Dress up your proposal
A messy and unattractive business proposal can be a real turn-off to your prospective clients. It sends a message that you didn’t care enough to make your proposal look good. So, make sure you include the following elements in your business proposal,
Table of Contents
- It is sometimes overlooked but is still a major part of a proposal design.
- All business proposals must include a table of contents as it gives readers a route map to go directly to a particular section.
- Visuals such as maps, graphs, infographics, screenshots, and photos complement your business proposal to another level.
- You can also include the video testimonials of your other happy clients.
Essential ingredients of a winning business proposal
Even though the exact format of business proposals varies depending on the company and the project, the typical sections you should include in your proposal are these:
Cover image: You only get one chance to make a first impression and the cover page of your proposal is your only chance. A cover page of your business proposal should look neat and should be easy to read. Here’s a checklist for your cover page,
- Name of applying organization and logo
- Project title
- Contact Information (personal contact name, address, country, phone, email, website)
- Name of the client you are applying to
Business introduction letter: The cover letter in your business proposal sets the tone for the rest. The best practice of writing an impressive pitch is using your prospective client’s words to them. This means simply describe the problem they are facing. Your cover letter should include,
- Opening paragraph
- Reason for the pitch
- Showing you understand the problem
- Benefits of your solution
Outline of your solution: Giving too many details about the solution is the biggest mistake many new business owners make.

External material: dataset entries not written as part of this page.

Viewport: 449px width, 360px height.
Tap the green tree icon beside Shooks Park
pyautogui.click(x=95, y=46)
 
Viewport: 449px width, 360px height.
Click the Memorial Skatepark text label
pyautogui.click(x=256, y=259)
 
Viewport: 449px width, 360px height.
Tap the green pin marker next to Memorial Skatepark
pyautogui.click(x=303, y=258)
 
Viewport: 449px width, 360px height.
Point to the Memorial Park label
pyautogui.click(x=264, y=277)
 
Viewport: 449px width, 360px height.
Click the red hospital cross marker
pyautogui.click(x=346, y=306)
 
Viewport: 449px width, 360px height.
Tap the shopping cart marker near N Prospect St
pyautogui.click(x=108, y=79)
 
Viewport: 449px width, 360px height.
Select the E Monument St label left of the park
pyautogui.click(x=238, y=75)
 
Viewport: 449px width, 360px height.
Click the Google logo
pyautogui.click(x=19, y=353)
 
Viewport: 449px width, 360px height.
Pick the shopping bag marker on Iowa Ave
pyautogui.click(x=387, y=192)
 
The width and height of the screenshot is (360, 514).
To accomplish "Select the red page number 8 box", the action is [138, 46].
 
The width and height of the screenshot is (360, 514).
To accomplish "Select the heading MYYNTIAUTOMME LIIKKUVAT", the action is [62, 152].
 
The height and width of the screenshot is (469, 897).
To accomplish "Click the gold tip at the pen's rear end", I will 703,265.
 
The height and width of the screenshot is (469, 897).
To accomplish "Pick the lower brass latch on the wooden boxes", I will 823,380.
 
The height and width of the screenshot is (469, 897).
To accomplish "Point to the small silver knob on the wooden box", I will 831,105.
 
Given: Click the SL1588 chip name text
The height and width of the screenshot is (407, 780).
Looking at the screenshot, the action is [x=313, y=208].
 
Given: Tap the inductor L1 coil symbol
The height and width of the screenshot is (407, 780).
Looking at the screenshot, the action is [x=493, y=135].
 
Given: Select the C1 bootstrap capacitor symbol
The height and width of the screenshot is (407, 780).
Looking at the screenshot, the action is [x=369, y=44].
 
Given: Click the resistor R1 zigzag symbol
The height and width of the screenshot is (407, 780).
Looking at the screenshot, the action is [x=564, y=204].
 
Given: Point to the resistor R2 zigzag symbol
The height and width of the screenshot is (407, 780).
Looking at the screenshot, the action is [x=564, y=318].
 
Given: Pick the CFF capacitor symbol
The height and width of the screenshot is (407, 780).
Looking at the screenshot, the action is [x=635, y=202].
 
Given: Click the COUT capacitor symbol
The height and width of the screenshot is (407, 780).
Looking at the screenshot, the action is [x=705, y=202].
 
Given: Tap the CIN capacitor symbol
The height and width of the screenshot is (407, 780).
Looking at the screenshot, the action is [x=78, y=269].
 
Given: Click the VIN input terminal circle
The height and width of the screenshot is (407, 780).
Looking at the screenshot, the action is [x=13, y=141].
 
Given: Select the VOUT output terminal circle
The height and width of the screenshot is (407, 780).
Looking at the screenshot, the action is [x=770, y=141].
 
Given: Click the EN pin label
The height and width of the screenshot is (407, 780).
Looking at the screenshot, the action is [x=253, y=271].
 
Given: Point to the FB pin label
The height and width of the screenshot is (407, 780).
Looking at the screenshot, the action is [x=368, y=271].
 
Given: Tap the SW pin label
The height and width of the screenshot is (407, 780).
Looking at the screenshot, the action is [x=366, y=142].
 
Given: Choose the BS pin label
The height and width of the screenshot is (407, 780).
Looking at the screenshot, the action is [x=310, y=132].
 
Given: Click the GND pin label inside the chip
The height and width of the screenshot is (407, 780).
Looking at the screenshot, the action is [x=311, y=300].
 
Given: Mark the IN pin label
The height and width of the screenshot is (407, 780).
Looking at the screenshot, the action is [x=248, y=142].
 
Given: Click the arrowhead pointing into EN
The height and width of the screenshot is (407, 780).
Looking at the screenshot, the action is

The details should only be about the approach and not about the solution.
- The key here is to give a rough sketch of the method you will use for the execution.
- Include the list of the specific business services that are being offered.
- You should be ultra-careful about not going into detail.
Implementation Timeline: You must break down all the key steps and the timeline for your client in your business proposal template. Providing an accurate timeline with deliverables allows you to set the client’s expectations early. An ideal business proposal template‘s timeline section includes
- List of activities to perform
- The dates on which the activities should be completed (start and end time)
- Expected duration required for each task
Pricing table: Keep things short and to the point and use a pricing table with a range of options that let your prospect or customer edit the quantities, select the services that best fit their needs, and allow them to customize your solution.
- Standard package (includes all the services mentioned)
- Less expensive package (where a client can choose the services)
- Deluxe package (with extra services)
Why Work With Us: You can fill out this section with the expertise you have, the awards you won, the big list of your happy clients.
- Name, faces, and credentials of the people who will be working on the campaign
- Client benefits
Case Study/Testimonials: In this section, you can make your clients visualize themselves working with you by telling the past clients’ success stories (case studies) with similar issues.
- Project goal
Terms of Services: Keep the contract and your terms and conditions part of your business proposal template and get them signed together to avoid future conflict.
CTA: It is where you need to explain in-depth what you want your client to do next to get things rolling. You can include something like,
- Sign the proposal (digitally with e-signature)
- The initial amount to be payable while signing the contract
- Schedule the next meeting call to discuss further steps.
If you follow the tips and the format above, you won’t face any challenges and you’ll find yourself writing an ideal business proposal, the one that pulls together all the required information concisely and helps the prospect to make an informed buying decision.